Thalidomide, Lenalidomide, Pomalidomide.
Indirect cardiotoxicity: increased risk of venous thromboembolism (VTE), pulmonary embolism, and myocardial infarction (especially when combined with steroids).
Not typically associated with direct myocardial toxicity, but ischemic events are a concern.
Cause fluid retention, hypertension, arrhythmias, and worsening of pre-existing heart failure.
Not directly cardiotoxic but can exacerbate cardiac comorbidities.
| Drug/Class | Regimen Examples | Cardiac Risks |
|---|---|---|
| Anthracyclines (Doxorubicin) | VAD (rarely used now) | CHF, arrhythmia, cardiomyopathy |
| Cyclophosphamide | CyBorD | Arrhythmia, myocarditis, CHF (rare at MM doses) |
| Melphalan (high-dose) | ASCT conditioning | Arrhythmia, atrial fibrillation, CHF |
| Carfilzomib | KRd, Kd | HF, ischemia, hypertension, arrhythmia (highest risk) |
| Bortezomib/Ixazomib | VRd, IRd | Rare CHF, arrhythmia |
| IMiDs (Thal, Len, Pom) | VRd, Rd, Pom-dex | Thrombosis, MI, stroke |
| Steroids | All combinations | Fluid retention, hypertension, arrhythmia |
👉 The most clinically significant cardiotoxic agents in modern MM therapy are:
Carfilzomib (direct cardiac risk)
Anthracyclines (in older regimens)
IMiDs + steroids (indirect ischemic/thrombotic risk)
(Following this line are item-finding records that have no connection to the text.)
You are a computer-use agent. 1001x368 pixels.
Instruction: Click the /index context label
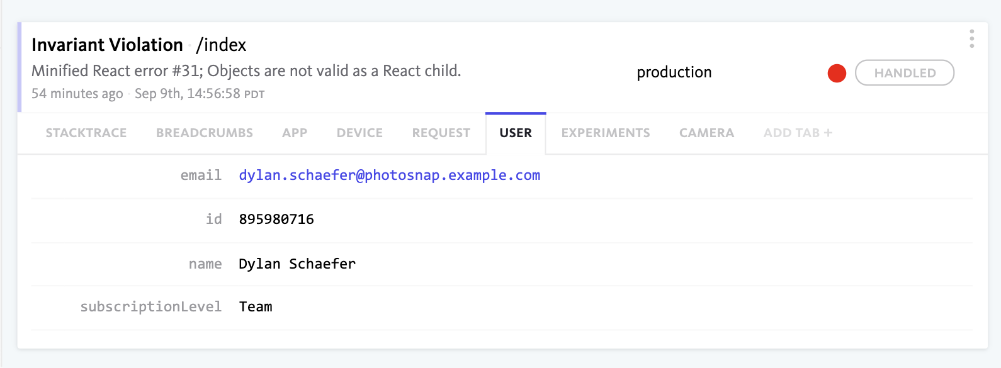(221, 45)
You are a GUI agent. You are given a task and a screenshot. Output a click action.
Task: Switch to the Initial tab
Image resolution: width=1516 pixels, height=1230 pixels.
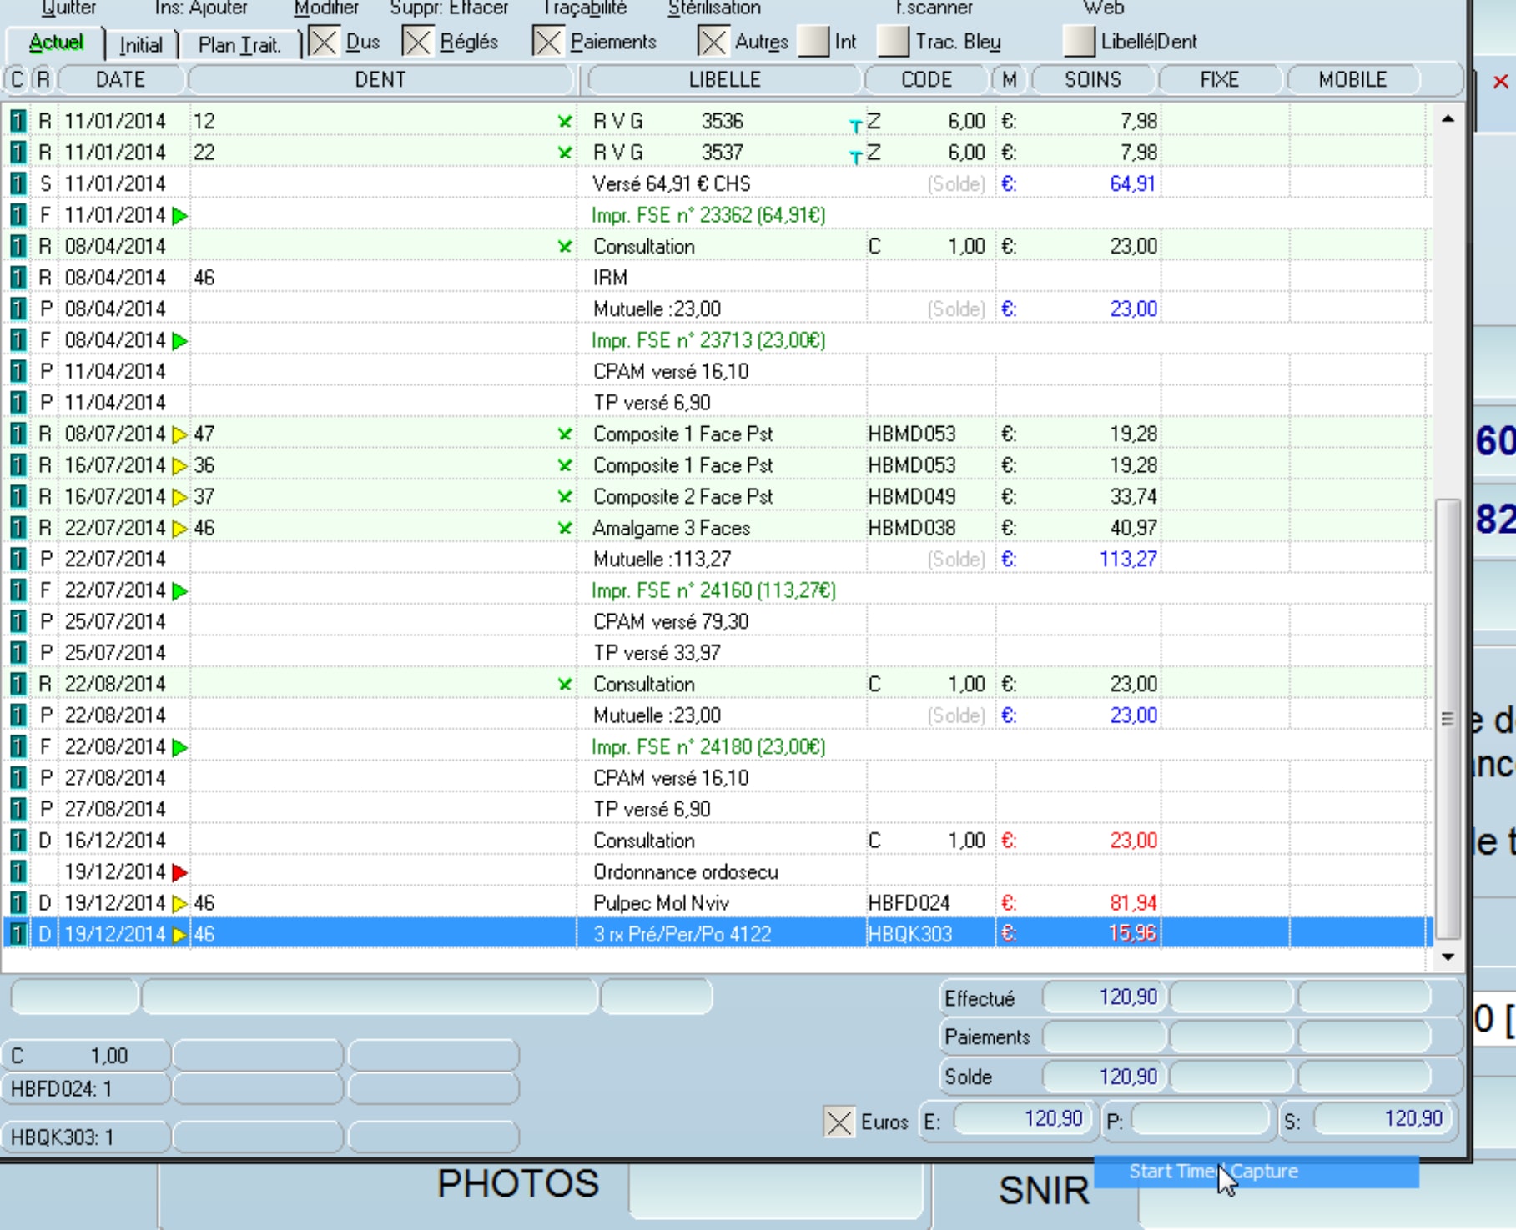coord(140,44)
The solution, in my experience anyway, is more involved than what the article linked below calls for. Yes, cardio-oncology as a specialty would help MM patients.
I believe that non-conventional heart-healthy nutrition, supplementation and lifestyle therapies before, during, and after conventional treatments may reduce or even prevent chemotherapy-induced cardiomyopathy.
This heart-healthy prehabilitation would be as important as normal prehabilitation.